### Trying out RAG with ollama and chromadb to informally access the text material

(ollama is recommended over hugging face for local experimentation)

#### Preliminaries

In [3]:
import gradio as gr
import ollama
import chromadb
import html

chromaclient = chromadb.PersistentClient(path="/home/imagery/crc5rag")
collection = chromaclient.get_collection(name="crc5rag")

Choose a distilled deepseek LLM appropriate to your local computer or the cloud version if you have a deepseek account. In the latter case, be surethat you are signed in to ollama,

In [2]:
#deepseek = 'deepseek-r1:7b'
#deepseek = 'deepseek-r1:14b'
deepseek = 'deepseek-v3.1:671b-cloud'

Ollama uses a docker-like syntax to pull LLM's. 

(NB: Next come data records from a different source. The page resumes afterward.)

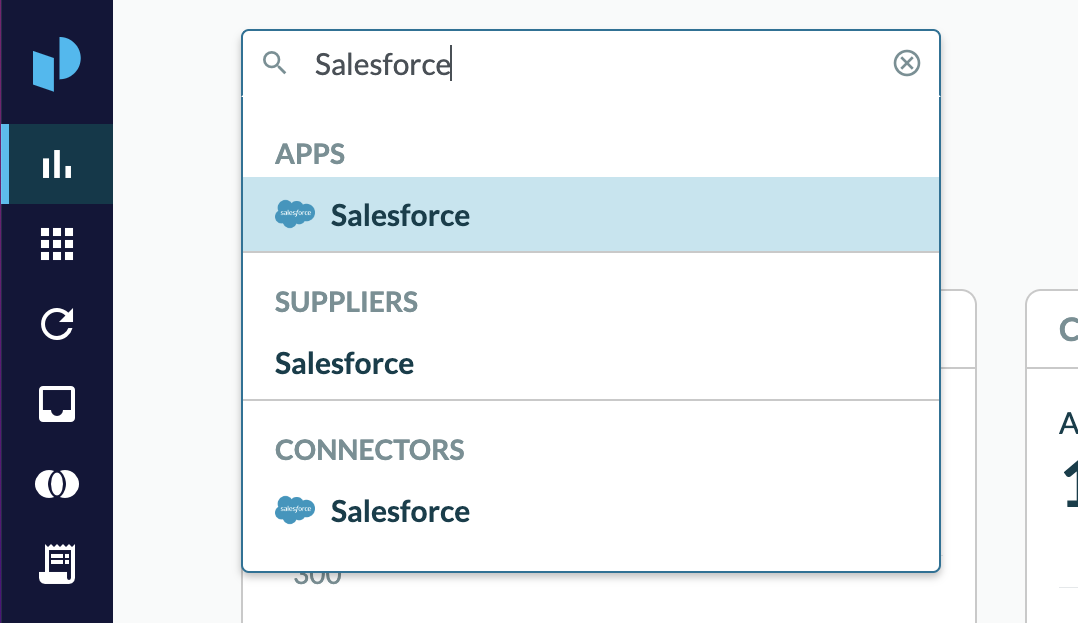This screenshot has width=1078, height=623.
Task: Open the receipt icon in sidebar
Action: pyautogui.click(x=57, y=564)
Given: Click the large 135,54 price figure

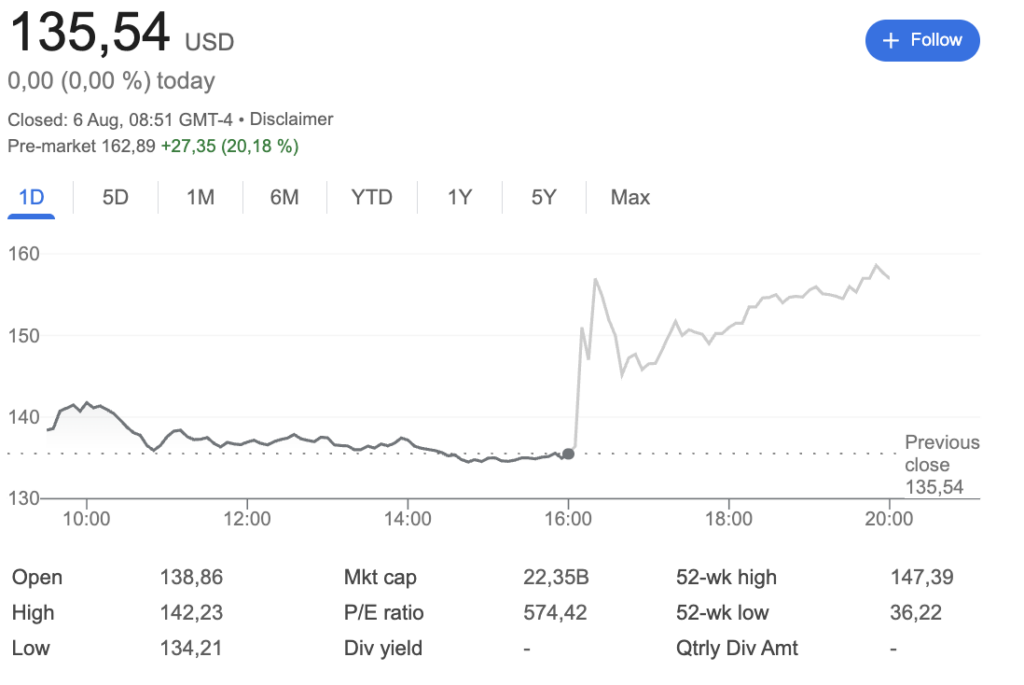Looking at the screenshot, I should 90,33.

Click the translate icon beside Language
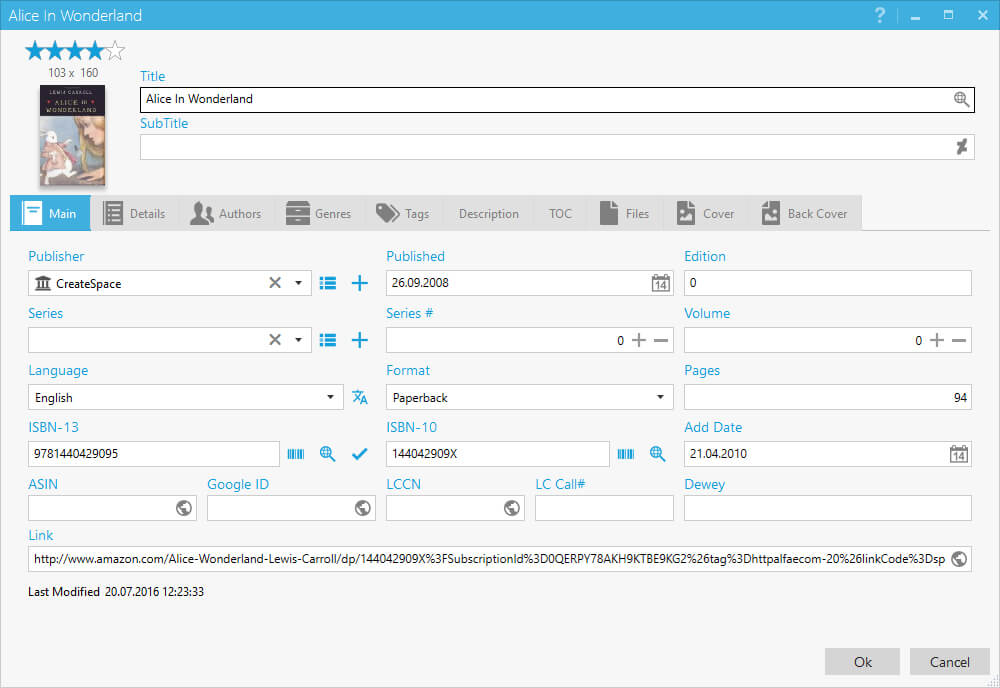coord(360,398)
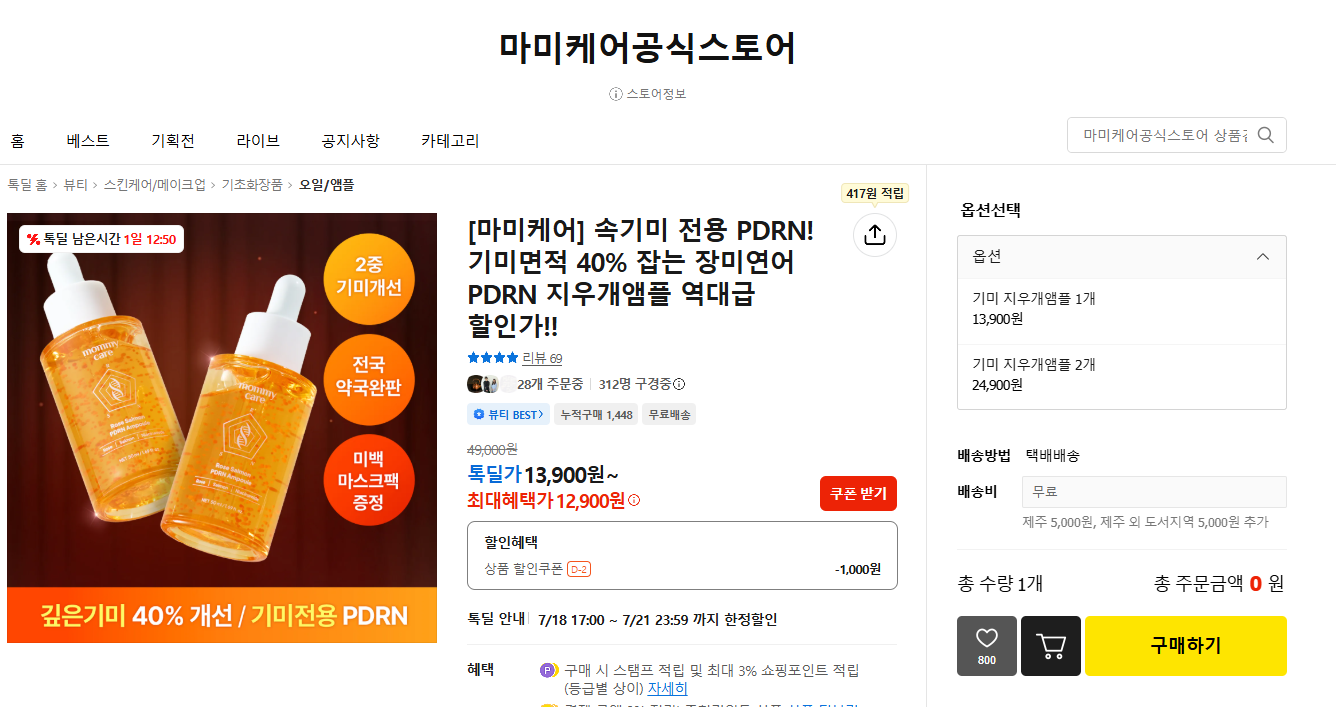Add to wishlist with heart icon
The image size is (1336, 707).
click(987, 646)
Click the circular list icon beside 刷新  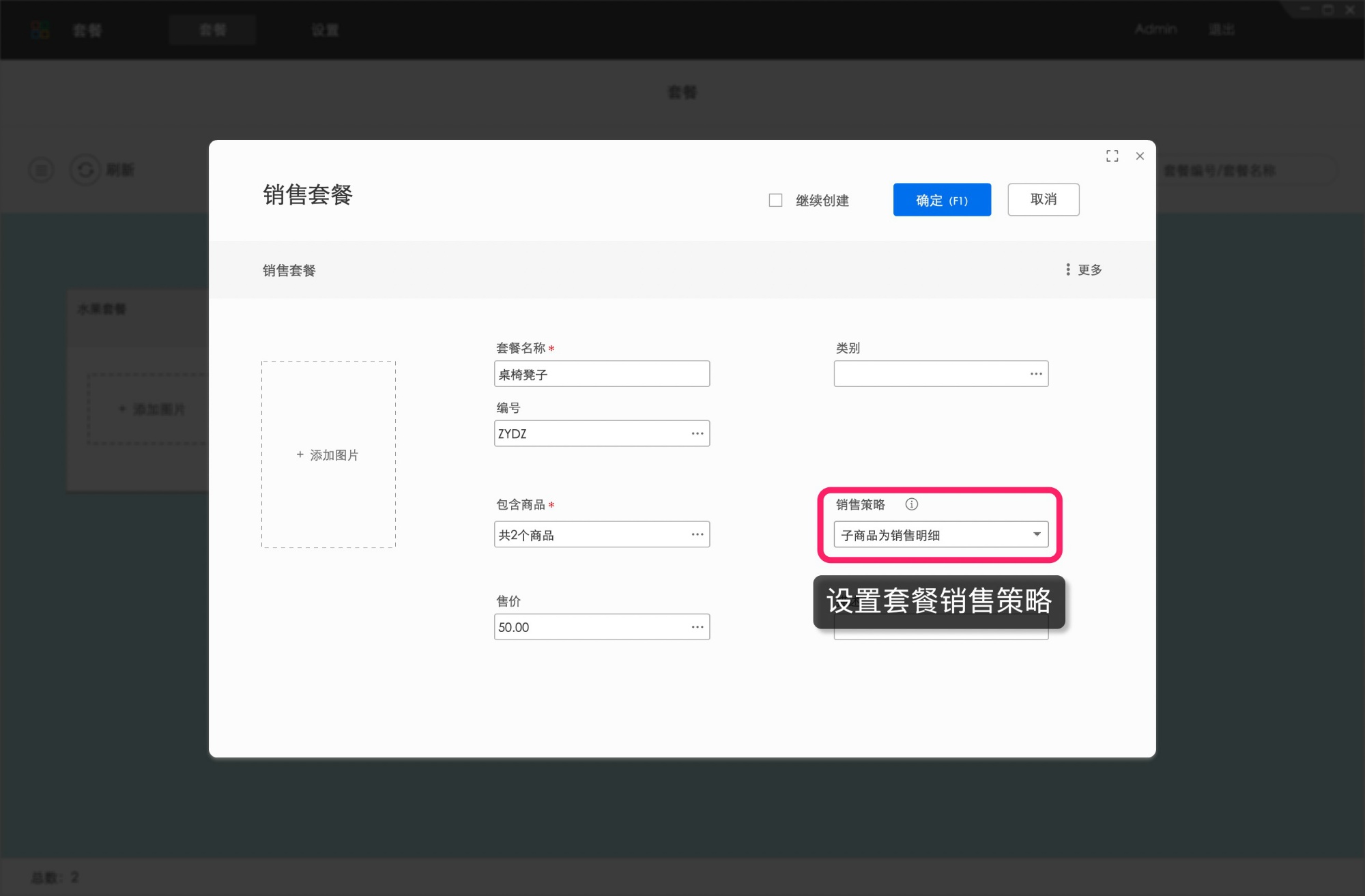41,170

Open a terminal window in the Launcher and enter

    ollama serve &
    
Then run the following cell (will take a few minutes the first time):

In [2]:
%%capture
!ollama pull nomic-embed-text
!ollama pull $deepseek

If you chose the cloud version of deepseek then open another terminal window and run

   ollama signin

and follow the instructions.   

#### Execute a RAG query with deepseek-r1 on the textbook contents

If you want to re-start the cell, bump the server port by one (e.g. ... .launch(server_name="0.0.0.0", server_port=7861)

In [4]:
def ragask(query):
    # Embed the query
    queryembed = ollama.embed(model="nomic-embed-text", input=query)['embeddings']
    # Retrieve related documents (eight 512-token chunks)
    relateddocs = '\n\n'.join(collection.query(query_embeddings=queryembed, n_results=4)['documents'][0])
    # Generate a response
    prompt = f"Answer the question: {query}, referring to the following text as a resource: {relateddocs}"
    response = ollama.generate(model=deepseek, prompt=prompt, stream=False)['response']   
    # Ensure the response is valid Markdown
    return html.escape(response)

# Launch Gradio Interface
gr.Interface(fn=ragask,inputs=gr.Textbox(lines=2, placeholder="Enter your question here..."),
             outputs="markdown",
             description="Ask questions about the book contents",
             title="Image Analysis, Classification and Change Detection in Remote Sensing").launch(server_name="0.0.0.0", server_port=7860)

* Running on local URL:  http://0.0.0.0:7860

To create a public link, set `share=True` in `launch()`.